● Raw data:
>> start

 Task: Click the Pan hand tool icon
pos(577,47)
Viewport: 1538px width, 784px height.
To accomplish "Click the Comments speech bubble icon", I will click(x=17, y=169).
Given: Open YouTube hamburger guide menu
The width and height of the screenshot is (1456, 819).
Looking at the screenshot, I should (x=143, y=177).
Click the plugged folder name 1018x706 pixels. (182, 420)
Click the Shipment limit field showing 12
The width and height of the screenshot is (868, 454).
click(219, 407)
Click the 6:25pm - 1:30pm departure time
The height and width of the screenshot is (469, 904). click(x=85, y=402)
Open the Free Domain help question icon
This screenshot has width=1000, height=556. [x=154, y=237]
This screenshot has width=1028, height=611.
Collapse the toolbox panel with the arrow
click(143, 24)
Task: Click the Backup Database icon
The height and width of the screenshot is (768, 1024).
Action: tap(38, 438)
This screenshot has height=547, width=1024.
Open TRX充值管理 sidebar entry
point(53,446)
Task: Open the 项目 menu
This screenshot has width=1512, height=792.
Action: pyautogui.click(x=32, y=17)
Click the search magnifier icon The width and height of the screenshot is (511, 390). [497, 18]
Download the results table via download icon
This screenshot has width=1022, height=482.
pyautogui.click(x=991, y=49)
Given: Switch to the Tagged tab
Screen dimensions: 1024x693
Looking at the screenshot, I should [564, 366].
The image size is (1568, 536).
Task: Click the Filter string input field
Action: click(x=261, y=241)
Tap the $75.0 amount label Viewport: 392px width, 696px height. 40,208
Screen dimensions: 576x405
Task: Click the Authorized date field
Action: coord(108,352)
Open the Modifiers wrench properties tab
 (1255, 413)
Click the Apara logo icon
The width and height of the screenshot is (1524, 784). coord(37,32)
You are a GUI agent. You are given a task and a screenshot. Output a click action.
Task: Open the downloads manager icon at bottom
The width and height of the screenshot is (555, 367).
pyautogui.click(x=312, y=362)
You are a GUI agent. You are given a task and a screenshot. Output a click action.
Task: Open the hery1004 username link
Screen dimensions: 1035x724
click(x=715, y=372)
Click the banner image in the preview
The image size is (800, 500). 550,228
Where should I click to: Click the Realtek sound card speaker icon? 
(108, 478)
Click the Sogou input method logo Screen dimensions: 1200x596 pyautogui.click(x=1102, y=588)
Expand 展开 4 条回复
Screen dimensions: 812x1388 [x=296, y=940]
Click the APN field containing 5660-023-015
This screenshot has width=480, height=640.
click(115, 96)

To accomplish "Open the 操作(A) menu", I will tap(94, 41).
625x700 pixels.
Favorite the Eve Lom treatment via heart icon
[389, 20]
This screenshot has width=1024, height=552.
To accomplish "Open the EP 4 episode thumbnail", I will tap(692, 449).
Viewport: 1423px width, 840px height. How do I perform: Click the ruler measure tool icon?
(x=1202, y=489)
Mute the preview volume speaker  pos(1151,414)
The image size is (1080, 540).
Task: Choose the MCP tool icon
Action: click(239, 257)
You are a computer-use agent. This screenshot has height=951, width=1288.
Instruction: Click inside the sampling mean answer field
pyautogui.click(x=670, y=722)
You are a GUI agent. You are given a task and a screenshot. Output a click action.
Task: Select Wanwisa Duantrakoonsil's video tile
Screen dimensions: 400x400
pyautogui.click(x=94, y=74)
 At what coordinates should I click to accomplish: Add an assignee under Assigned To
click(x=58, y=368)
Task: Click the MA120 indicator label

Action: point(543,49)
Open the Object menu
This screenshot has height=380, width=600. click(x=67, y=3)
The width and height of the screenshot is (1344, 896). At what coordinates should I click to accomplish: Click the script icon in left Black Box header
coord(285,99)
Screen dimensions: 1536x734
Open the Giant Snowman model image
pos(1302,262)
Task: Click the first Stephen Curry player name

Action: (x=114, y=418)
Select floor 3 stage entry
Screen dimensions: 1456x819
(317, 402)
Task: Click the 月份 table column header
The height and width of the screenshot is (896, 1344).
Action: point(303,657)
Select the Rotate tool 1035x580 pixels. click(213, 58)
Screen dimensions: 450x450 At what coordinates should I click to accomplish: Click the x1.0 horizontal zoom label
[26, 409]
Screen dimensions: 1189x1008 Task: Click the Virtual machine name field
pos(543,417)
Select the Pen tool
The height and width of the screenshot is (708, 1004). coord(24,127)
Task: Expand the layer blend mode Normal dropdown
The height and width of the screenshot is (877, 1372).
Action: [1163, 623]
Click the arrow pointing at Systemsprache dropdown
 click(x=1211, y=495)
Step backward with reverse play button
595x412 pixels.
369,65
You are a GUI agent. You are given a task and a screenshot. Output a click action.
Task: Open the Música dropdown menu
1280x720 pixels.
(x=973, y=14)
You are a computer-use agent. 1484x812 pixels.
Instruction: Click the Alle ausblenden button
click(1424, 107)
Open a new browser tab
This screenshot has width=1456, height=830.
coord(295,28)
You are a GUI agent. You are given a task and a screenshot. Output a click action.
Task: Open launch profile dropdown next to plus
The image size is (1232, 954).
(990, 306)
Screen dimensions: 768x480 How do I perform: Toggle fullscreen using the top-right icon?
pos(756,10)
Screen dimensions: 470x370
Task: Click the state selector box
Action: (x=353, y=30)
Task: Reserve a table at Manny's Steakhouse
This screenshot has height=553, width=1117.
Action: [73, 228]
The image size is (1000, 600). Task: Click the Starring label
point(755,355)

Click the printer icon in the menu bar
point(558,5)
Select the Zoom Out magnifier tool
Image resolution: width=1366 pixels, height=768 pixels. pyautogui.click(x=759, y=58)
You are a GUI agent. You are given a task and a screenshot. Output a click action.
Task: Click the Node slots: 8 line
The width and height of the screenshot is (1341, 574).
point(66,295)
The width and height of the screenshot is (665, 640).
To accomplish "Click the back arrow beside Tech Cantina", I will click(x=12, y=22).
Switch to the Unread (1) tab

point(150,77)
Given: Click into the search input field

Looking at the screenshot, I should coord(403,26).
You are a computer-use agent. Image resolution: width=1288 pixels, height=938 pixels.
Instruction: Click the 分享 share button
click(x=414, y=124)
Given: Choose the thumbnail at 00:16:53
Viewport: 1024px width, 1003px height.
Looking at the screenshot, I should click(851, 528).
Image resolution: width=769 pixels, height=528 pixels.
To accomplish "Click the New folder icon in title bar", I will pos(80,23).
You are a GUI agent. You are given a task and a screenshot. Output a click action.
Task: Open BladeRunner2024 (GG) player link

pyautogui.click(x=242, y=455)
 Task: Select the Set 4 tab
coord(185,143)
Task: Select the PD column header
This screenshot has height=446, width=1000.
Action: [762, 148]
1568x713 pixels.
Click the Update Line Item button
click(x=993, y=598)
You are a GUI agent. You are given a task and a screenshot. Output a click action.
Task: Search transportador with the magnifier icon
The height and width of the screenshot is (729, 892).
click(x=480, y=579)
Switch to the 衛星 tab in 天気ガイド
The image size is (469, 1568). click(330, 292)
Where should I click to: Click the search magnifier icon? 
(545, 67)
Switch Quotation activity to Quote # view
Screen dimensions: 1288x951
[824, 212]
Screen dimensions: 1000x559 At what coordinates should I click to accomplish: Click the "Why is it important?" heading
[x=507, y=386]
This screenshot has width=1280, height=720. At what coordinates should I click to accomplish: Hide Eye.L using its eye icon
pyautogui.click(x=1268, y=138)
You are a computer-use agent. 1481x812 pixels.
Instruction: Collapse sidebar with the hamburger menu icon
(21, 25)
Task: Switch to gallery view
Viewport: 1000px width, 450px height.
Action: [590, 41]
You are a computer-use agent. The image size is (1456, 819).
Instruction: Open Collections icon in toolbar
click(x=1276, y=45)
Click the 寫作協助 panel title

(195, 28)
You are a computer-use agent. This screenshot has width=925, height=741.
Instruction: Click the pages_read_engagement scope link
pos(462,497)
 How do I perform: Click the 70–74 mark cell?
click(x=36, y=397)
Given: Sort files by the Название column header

>> end

● Problem statement: Scale the rows starting with the line with "Click the printer icon in the menu bar" and going on through the line with "Image resolution: width=1366", both included, and give back only those lines, requests and all. In the answers, multiply every coordinate and every width and height value by 1.35 and round to whole numbers, halves up.

● Exercise output:
Click the printer icon in the menu bar
point(753,7)
Select the Zoom Out magnifier tool
Image resolution: width=1844 pixels, height=1037 pixels. pyautogui.click(x=1025, y=78)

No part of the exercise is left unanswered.